== ACTIVITY ==
Below is a listing with pictures in it. Copy it exactly without them.

== PROVIDED DATA ==
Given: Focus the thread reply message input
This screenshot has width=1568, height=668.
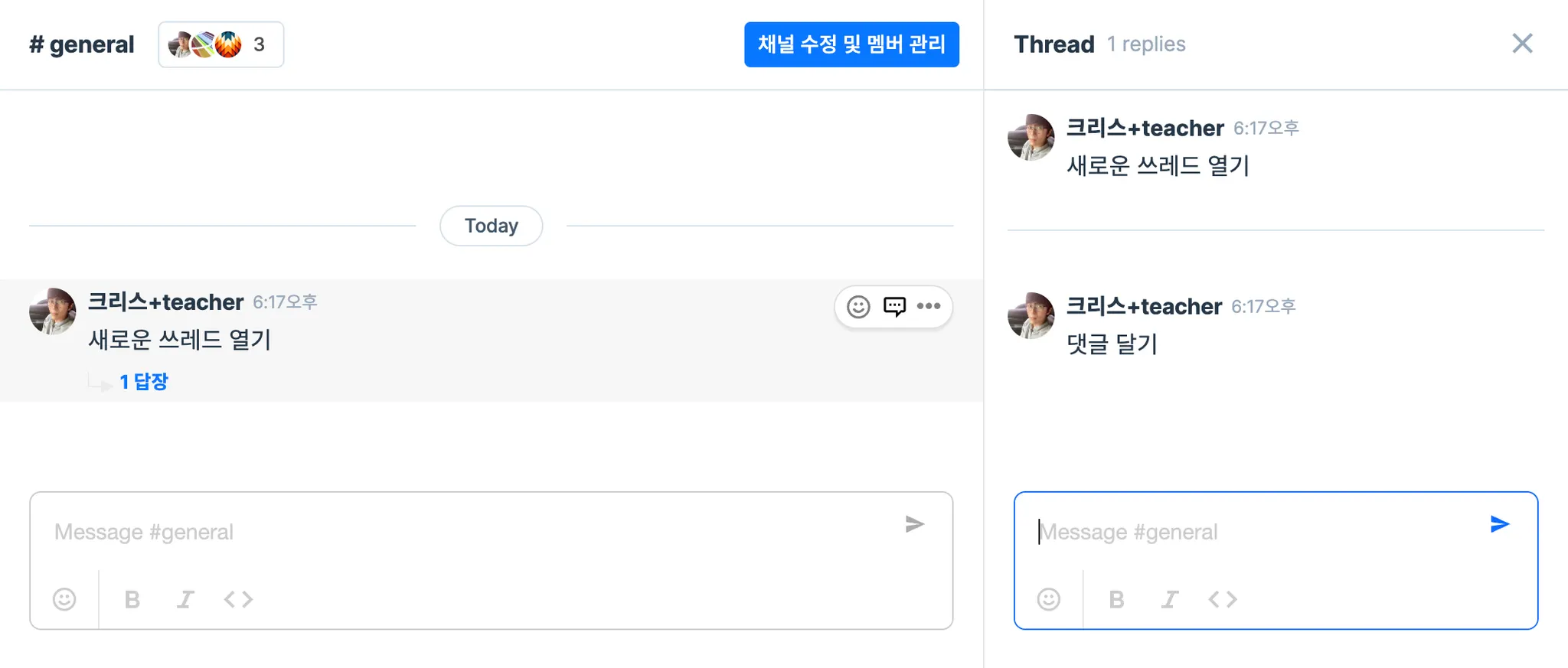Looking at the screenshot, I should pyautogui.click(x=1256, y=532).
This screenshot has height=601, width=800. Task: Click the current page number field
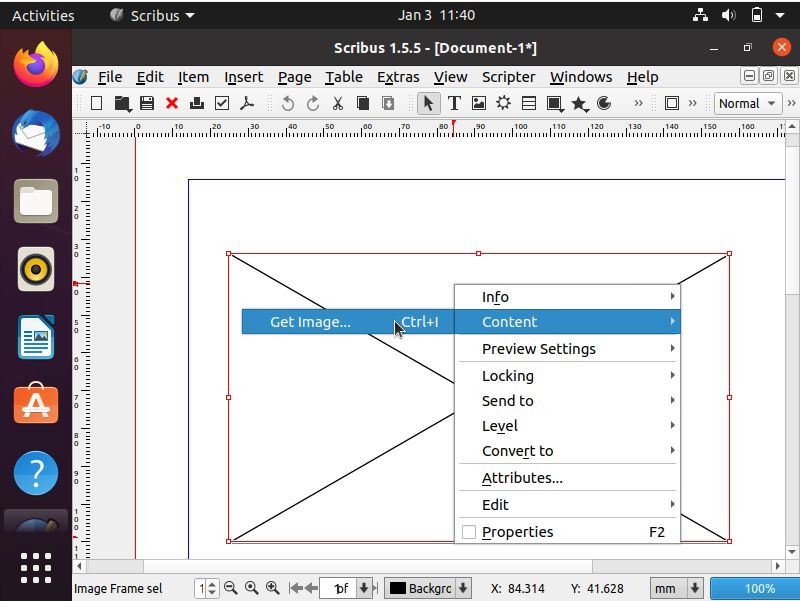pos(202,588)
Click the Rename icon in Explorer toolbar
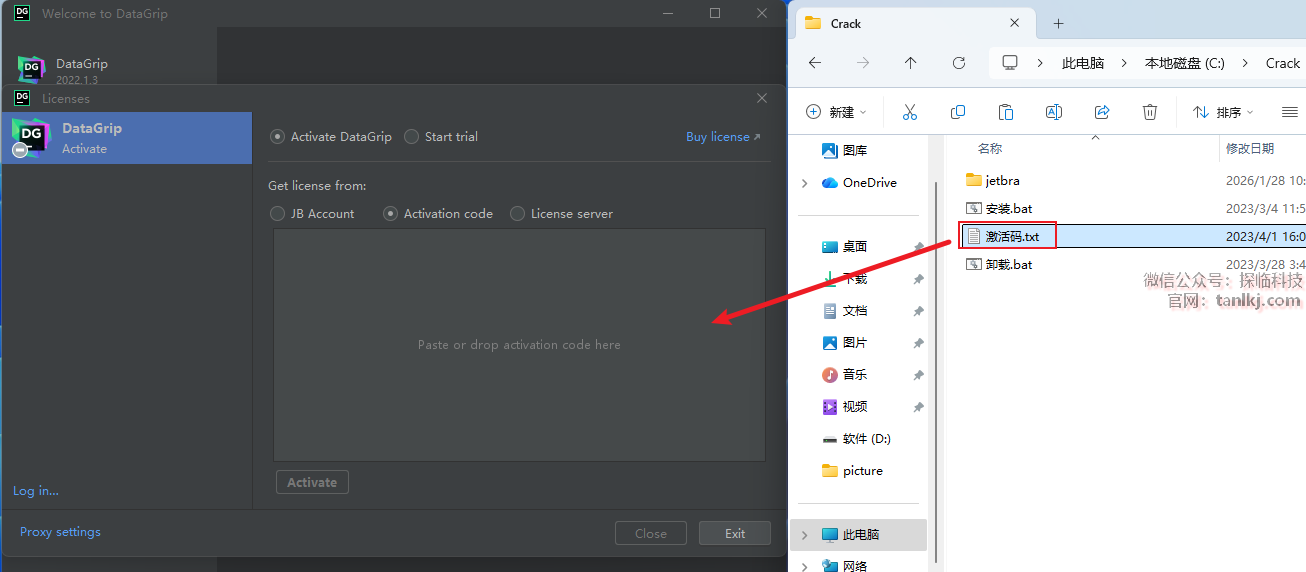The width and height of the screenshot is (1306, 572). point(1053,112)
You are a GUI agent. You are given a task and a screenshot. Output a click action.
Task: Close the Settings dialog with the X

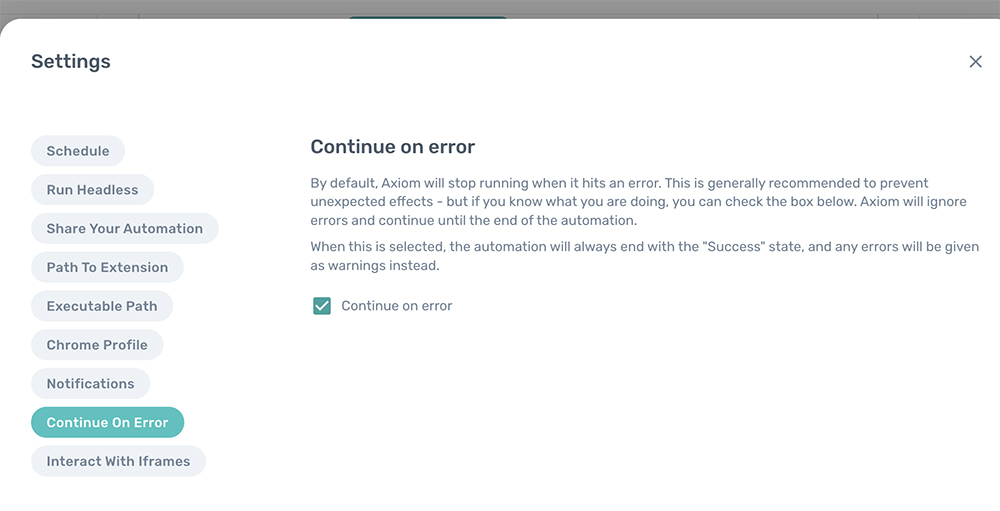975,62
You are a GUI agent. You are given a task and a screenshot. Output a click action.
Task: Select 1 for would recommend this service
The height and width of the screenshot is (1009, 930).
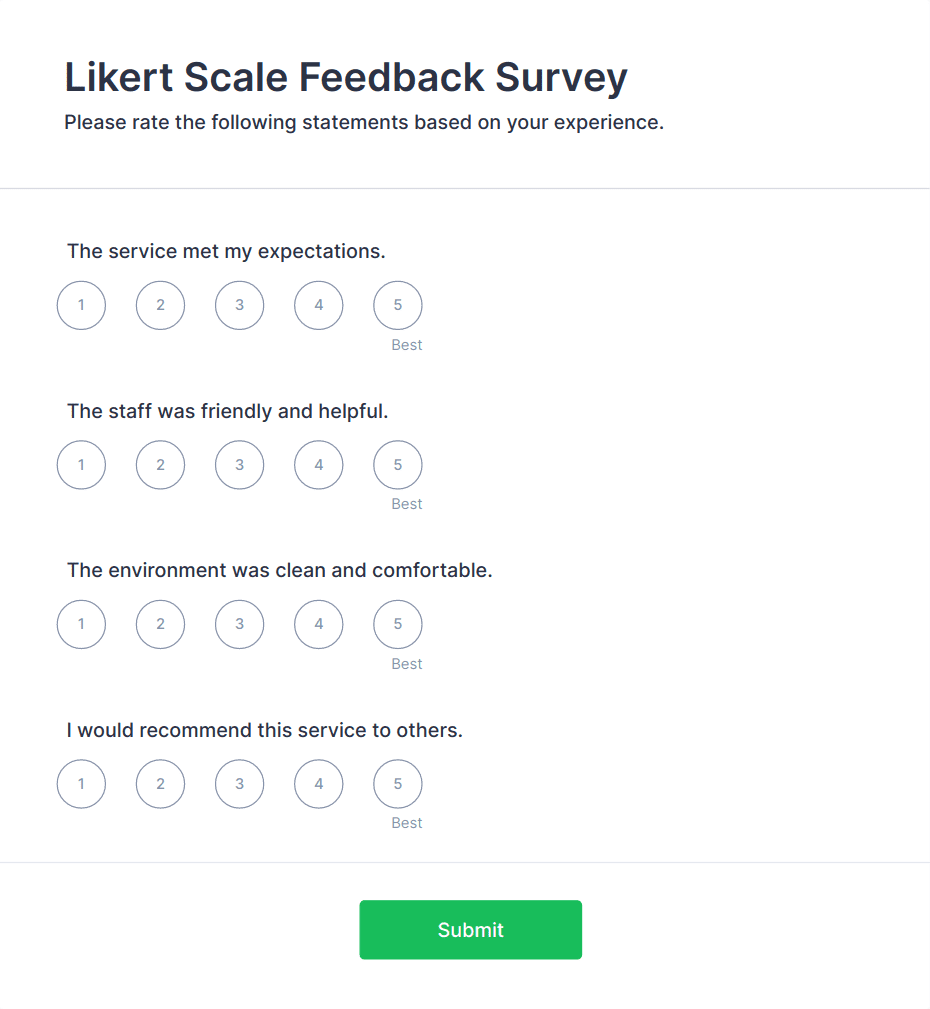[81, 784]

== EXERCISE RESPONSE ==
Given: Focus the thread reply message input
This screenshot has width=1568, height=668.
Looking at the screenshot, I should pyautogui.click(x=1256, y=532).
This screenshot has height=601, width=800. Task: Click the current page number field
pos(202,588)
Click the Rename icon in Explorer toolbar
The width and height of the screenshot is (1306, 572). point(1053,112)
You are a GUI agent. You are given a task and a screenshot. Output a click action.
Task: Close the Settings dialog with the X

975,62
You are a GUI agent. You are given a task and a screenshot. Output a click action.
Task: Select 1 for would recommend this service
The height and width of the screenshot is (1009, 930).
[81, 784]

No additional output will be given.